[TASK]: Quote the items below word for word, starting at the line that contains "Open the 科学 mistake notebook" and ending at the line that contains "click(x=253, y=1287)". Leave the pictures out of your answer.

[DATASET ENTRIES]:
=====
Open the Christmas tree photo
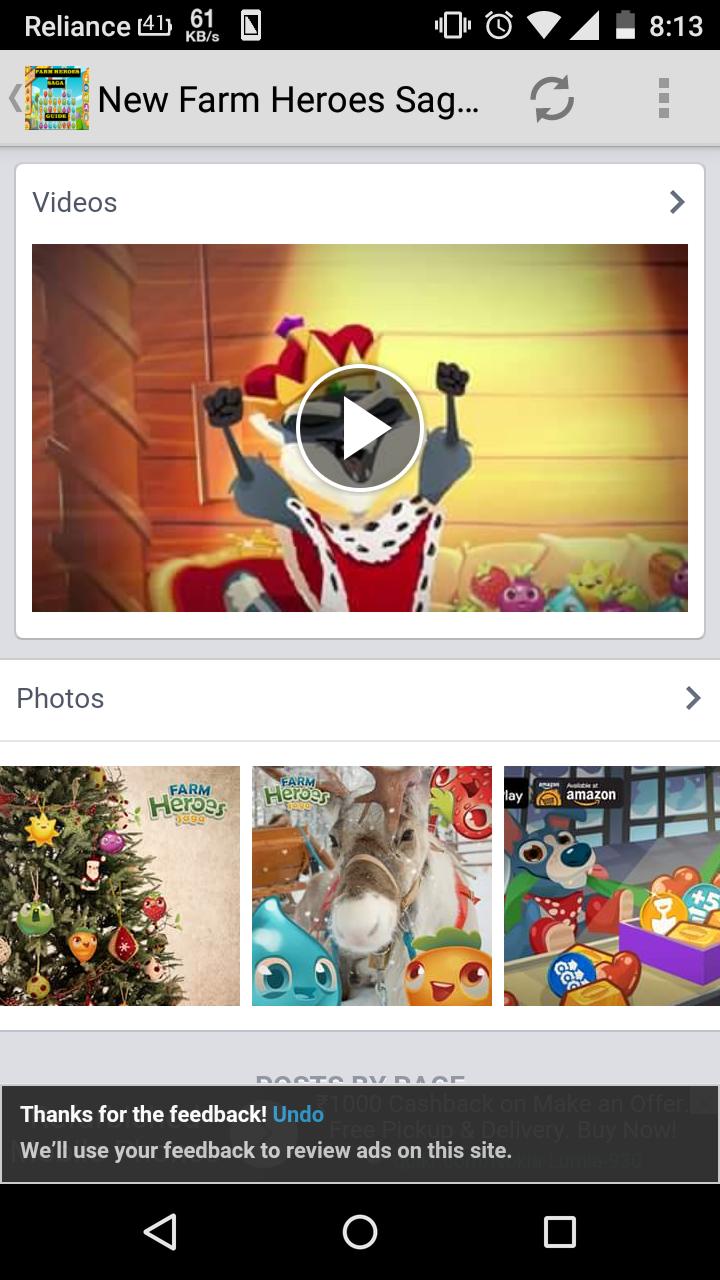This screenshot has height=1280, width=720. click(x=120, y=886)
=====
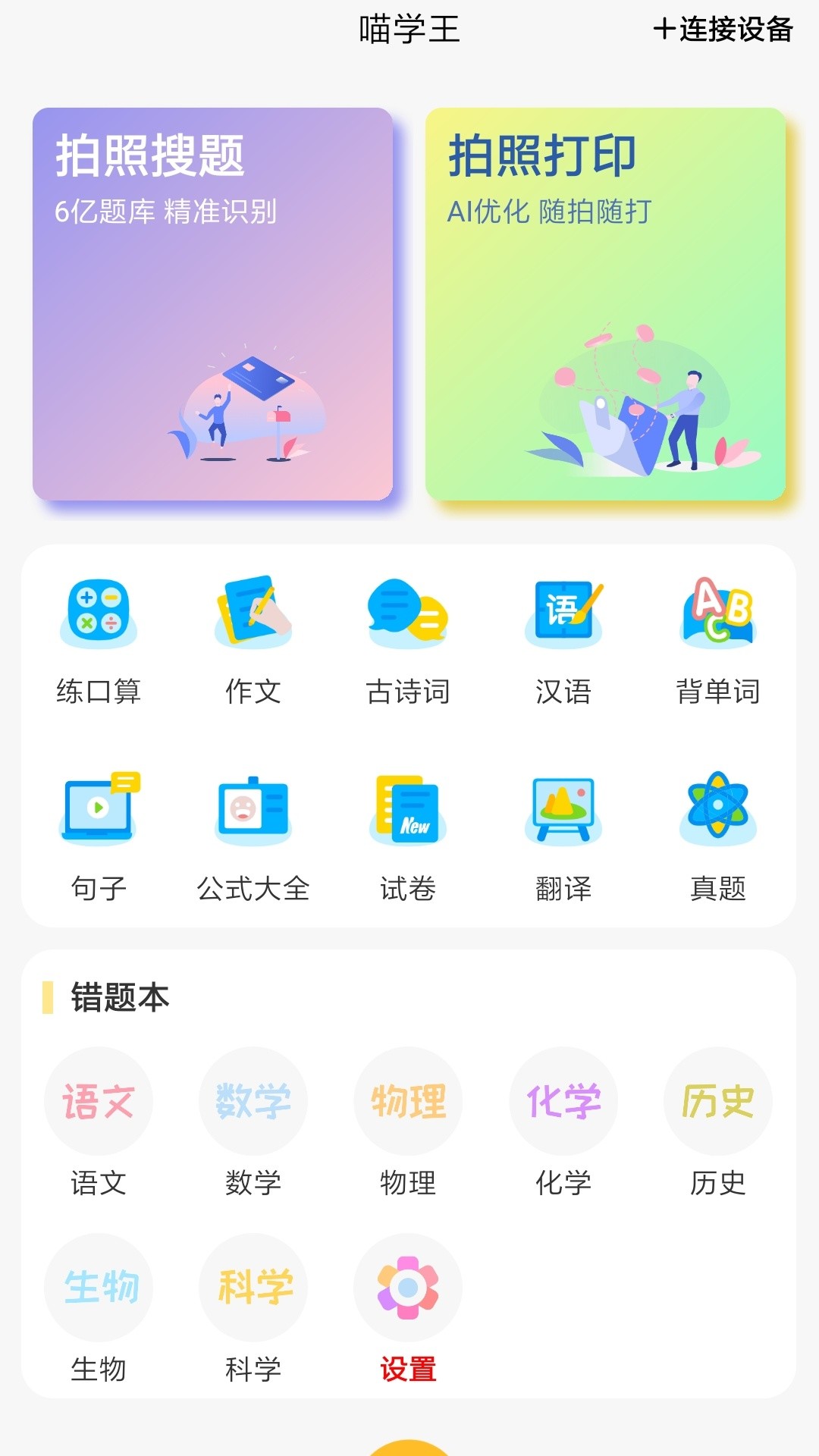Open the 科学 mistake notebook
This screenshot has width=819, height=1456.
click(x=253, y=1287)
=====
[REPLY]:
Open the 科学 mistake notebook
This screenshot has width=819, height=1456.
click(x=253, y=1287)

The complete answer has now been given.